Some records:
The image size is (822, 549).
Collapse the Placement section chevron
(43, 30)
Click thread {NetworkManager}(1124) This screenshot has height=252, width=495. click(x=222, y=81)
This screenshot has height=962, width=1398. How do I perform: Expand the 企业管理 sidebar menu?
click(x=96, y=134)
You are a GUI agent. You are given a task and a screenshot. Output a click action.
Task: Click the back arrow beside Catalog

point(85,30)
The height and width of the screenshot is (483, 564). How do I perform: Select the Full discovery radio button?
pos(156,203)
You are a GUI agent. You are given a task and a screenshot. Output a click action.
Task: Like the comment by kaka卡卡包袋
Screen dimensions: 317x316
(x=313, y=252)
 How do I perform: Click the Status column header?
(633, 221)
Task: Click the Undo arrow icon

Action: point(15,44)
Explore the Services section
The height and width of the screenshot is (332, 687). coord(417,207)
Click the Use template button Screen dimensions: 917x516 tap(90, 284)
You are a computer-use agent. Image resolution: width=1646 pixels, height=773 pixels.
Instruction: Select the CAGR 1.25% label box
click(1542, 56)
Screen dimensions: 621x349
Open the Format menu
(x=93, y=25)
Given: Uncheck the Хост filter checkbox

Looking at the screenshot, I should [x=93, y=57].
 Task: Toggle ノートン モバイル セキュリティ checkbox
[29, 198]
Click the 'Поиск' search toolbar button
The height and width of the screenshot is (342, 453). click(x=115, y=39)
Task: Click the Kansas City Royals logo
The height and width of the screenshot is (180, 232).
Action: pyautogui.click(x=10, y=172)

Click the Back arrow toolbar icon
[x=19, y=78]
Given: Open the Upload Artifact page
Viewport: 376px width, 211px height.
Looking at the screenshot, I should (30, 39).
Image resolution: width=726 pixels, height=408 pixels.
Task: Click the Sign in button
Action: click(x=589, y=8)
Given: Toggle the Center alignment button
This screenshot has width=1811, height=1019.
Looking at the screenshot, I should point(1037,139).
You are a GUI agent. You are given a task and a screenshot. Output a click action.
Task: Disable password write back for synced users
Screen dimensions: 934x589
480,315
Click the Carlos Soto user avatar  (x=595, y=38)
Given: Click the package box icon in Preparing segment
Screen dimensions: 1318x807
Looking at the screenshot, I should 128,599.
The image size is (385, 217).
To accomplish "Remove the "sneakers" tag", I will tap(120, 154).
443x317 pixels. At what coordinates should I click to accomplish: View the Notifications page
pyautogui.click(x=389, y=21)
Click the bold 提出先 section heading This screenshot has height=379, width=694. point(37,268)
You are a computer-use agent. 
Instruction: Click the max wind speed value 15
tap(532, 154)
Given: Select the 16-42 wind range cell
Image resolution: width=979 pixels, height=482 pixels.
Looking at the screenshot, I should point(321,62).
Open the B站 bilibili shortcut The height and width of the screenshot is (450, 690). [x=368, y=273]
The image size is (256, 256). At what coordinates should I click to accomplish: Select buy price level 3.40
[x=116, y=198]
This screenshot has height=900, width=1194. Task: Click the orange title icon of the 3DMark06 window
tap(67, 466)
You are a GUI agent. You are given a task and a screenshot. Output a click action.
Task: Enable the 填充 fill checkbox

▸ EXERCISE TASK: Turn every line of the records above into a numbered list, dropping the blank lines.

▸ EXERCISE SOLUTION:
1. The image size is (822, 549).
2. Collapse the Placement section chevron
3. (43, 30)
4. Click thread {NetworkManager}(1124) This screenshot has height=252, width=495. click(x=222, y=81)
5. This screenshot has height=962, width=1398. How do I perform: Expand the 企业管理 sidebar menu?
6. click(x=96, y=134)
7. You are a GUI agent. You are given a task and a screenshot. Output a click action.
8. Task: Click the back arrow beside Catalog
9. point(85,30)
10. The height and width of the screenshot is (483, 564). How do I perform: Select the Full discovery radio button?
11. pos(156,203)
12. You are a GUI agent. You are given a task and a screenshot. Output a click action.
13. Task: Like the comment by kaka卡卡包袋
14. Screen dimensions: 317x316
15. (x=313, y=252)
16.  How do I perform: Click the Status column header?
17. (633, 221)
18. Task: Click the Undo arrow icon
19. Action: point(15,44)
20. Explore the Services section
21. The height and width of the screenshot is (332, 687). coord(417,207)
22. Click the Use template button Screen dimensions: 917x516 tap(90, 284)
23. You are a computer-use agent. Image resolution: width=1646 pixels, height=773 pixels.
24. Instruction: Select the CAGR 1.25% label box
25. click(1542, 56)
26. Screen dimensions: 621x349
27. Open the Format menu
28. (x=93, y=25)
29. Given: Uncheck the Хост filter checkbox
30. Looking at the screenshot, I should [x=93, y=57].
31.  Task: Toggle ノートン モバイル セキュリティ checkbox
32. [29, 198]
33. Click the 'Поиск' search toolbar button
34. The height and width of the screenshot is (342, 453). click(x=115, y=39)
35. Task: Click the Kansas City Royals logo
36. The height and width of the screenshot is (180, 232).
37. Action: pyautogui.click(x=10, y=172)
38. Click the Back arrow toolbar icon
39. [x=19, y=78]
40. Given: Open the Upload Artifact page
41. Viewport: 376px width, 211px height.
42. Looking at the screenshot, I should (30, 39).
43. Image resolution: width=726 pixels, height=408 pixels.
44. Task: Click the Sign in button
45. Action: click(x=589, y=8)
46. Given: Toggle the Center alignment button
47. This screenshot has width=1811, height=1019.
48. Looking at the screenshot, I should point(1037,139).
49. You are a GUI agent. You are given a task and a screenshot. Output a click action.
50. Task: Disable password write back for synced users
51. Screen dimensions: 934x589
52. 480,315
53. Click the Carlos Soto user avatar  (x=595, y=38)
54. Given: Click the package box icon in Preparing segment
55. Screen dimensions: 1318x807
56. Looking at the screenshot, I should 128,599.
57. The image size is (385, 217).
58. To accomplish "Remove the "sneakers" tag", I will tap(120, 154).
59. 443x317 pixels. At what coordinates should I click to accomplish: View the Notifications page
60. pyautogui.click(x=389, y=21)
61. Click the bold 提出先 section heading This screenshot has height=379, width=694. point(37,268)
62. You are a computer-use agent. 
63. Instruction: Click the max wind speed value 15
64. tap(532, 154)
65. Given: Select the 16-42 wind range cell
66. Image resolution: width=979 pixels, height=482 pixels.
67. Looking at the screenshot, I should point(321,62).
68. Open the B站 bilibili shortcut The height and width of the screenshot is (450, 690). [x=368, y=273]
69. The image size is (256, 256). At what coordinates should I click to accomplish: Select buy price level 3.40
70. [x=116, y=198]
71. This screenshot has height=900, width=1194. Task: Click the orange title icon of the 3DMark06 window
72. tap(67, 466)
73. You are a GUI agent. You are given a task and a screenshot. Output a click action.
74. Task: Enable the 填充 fill checkbox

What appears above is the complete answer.